# Wanted! German(native)teacher primary yrs



## Bobbi2

Hi we are looking for a primary german teacher (professional) for homeschooling .
Child is in the 3rd grade, we want to do homeschooling with professional support of a german teacher in Dubai. We offer 1000,--Euro cash for 5 days 4 hrs.Time can be discussed.Teaching by following the german curric.of Bayern of Thueringen.


----------



## stefanie.perreten

*German Teacher*



Bobbi2 said:


> Hi we are looking for a primary german teacher (professional) for homeschooling .
> Child is in the 3rd grade, we want to do homeschooling with professional support of a german teacher in Dubai. We offer 1000,--Euro cash for 5 days 4 hrs.Time can be discussed.Teaching by following the german curric.of Bayern of Thueringen.

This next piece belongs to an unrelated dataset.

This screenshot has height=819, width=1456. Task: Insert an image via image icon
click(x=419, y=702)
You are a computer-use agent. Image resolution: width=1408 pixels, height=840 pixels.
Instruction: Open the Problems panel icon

Hi, I am professional german, french, biology and sports teacher looking for a job in dubai. Im a very motivated and friendly person. At the moment im still working in a secondary school in Switzerland. 
As well I have experience in private teaching. You find my CV attached. Im looking foreward to hearing of you.
Best regards
Stefanie Perreten


----------



## Bobbi2

stefanie.perreten said:


> Hi, I am professional german, french, biology and sports teacher looking for a job in dubai. Im a very motivated and friendly person. At the moment im still working in a secondary school in Switzerland.
> As well I have experience in private teaching. You find my CV attached. Im looking foreward to hearing of you.
> Best regards
> Stefanie Perreten


Hello

if you are still in switzerland, contact 0049-8191-9856935.

Kind Regards


----------



## christin

*German teacher*

Hello,
My name is Julia, I am 19 years old and come from Germany. In summer, 2010 I finish my education in the social assistant. I have many experiences with children. At the moment work in a playschool. I would work with pleasure from June till the middle of August in Dubai. I search a job as a nanny or teacher.


----------



## christin

Hello,
My name is Julia, I am 19 years old and come from Germany. In summer, 2010 I finish my education in the social assistant. I have many experiences with children. At the moment work in a playschool. I would work with pleasure from June till the middle of August in Dubai. I search a job as a nanny or teacher.


----------